Senate Bill 1132, the Law Enforcement Officers' Safety Act Improvements Act of 2010 (LEOSA 2010) passed the United States Senate by unanimous consent in Mid-May of this year. The legislation has strong bi-partisan support. Many of the changes in the legislation, if it becomes law, would improve certain provisions of the Law Enforcement Officers' Safety Act (LEOSA) / HR 218, especially with respect to retired law enforcement officers.
The legislation would also make clear that law enforcement officers employed by the Amtrak and Federal Reserve Police Departments, and those employed by the Executive Branch of the federal government who are classified in OPM Series, GS-0083, would automatically meet the definition of "qualified law enforcement officer" under the current version of LEOSA. The legislation would also lower the aggregate years of service needed in order to meet the definition of "qualified retired law enforcement officer" from the current fifteen (15) years to ten (10) years and the legislation would also remove some confusing language related to this same definition. S.1132 having passed the Senate, is currently in the House of Representatives.

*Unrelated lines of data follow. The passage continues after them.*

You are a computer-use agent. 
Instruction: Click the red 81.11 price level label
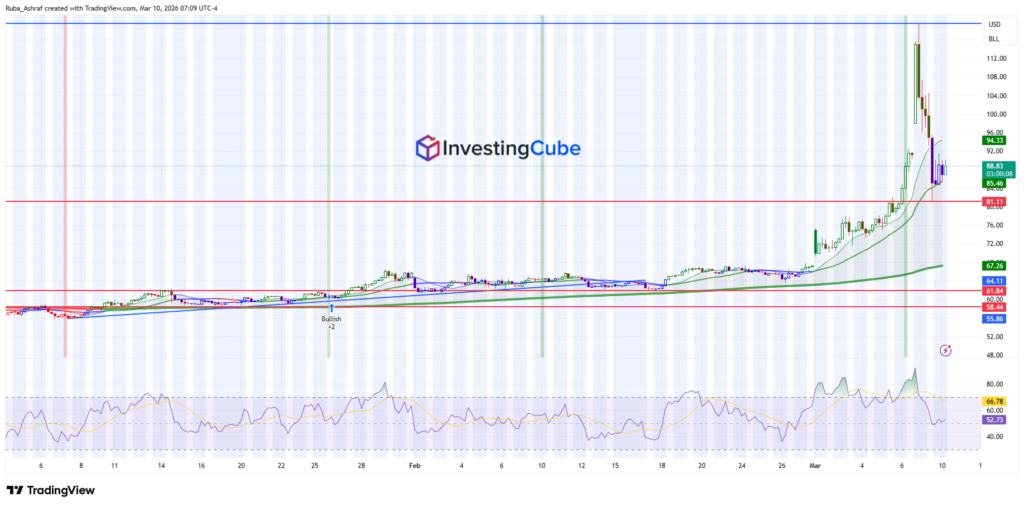click(x=994, y=202)
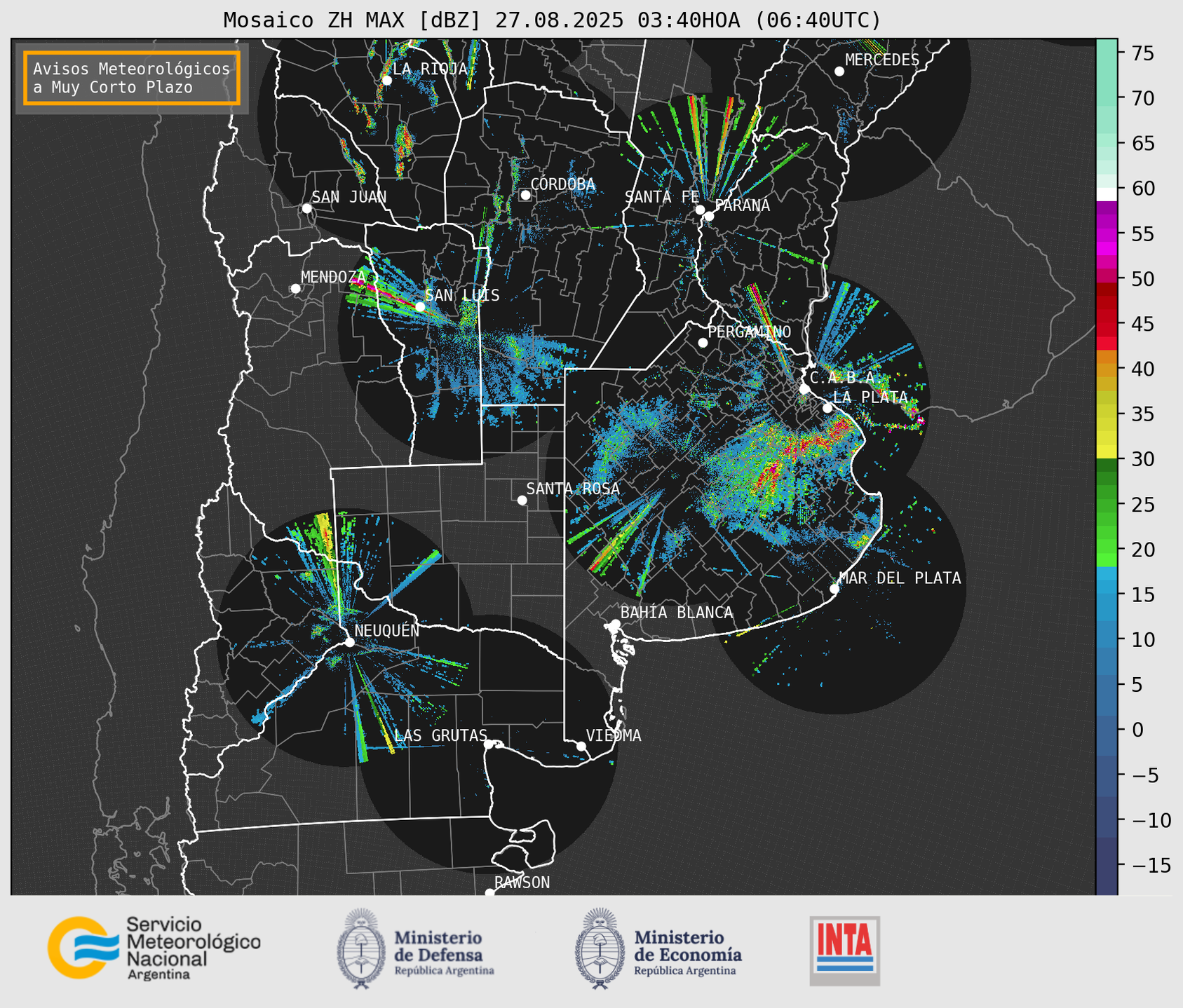Click the Viedma city marker dot
1183x1008 pixels.
pyautogui.click(x=581, y=746)
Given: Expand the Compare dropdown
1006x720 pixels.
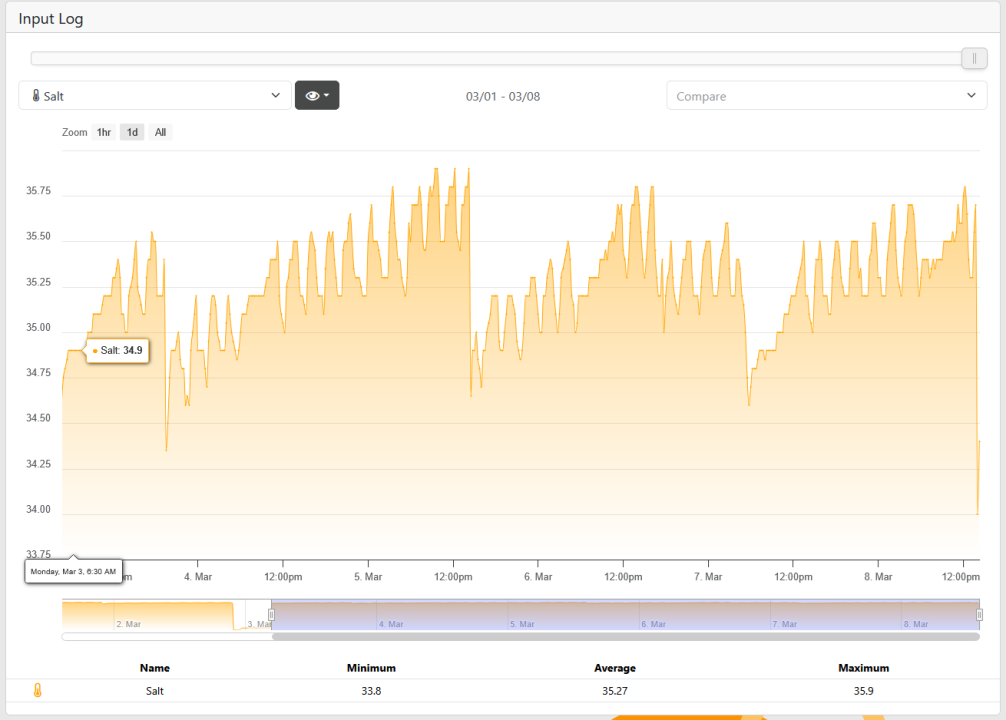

According to the Congressional Research Service, LEOSA 2010:
amends the federal criminal code to include a law enforcement officer of the Amtrak Police Department and the Federal Reserve or a law enforcement or police officer of the executive branch as a qualified law enforcement officer eligible to carry concealed firearms. Expands the definition of "firearm" to include ammunition not expressly prohibited by federal law or subject to the provisions of the National Firearms Act.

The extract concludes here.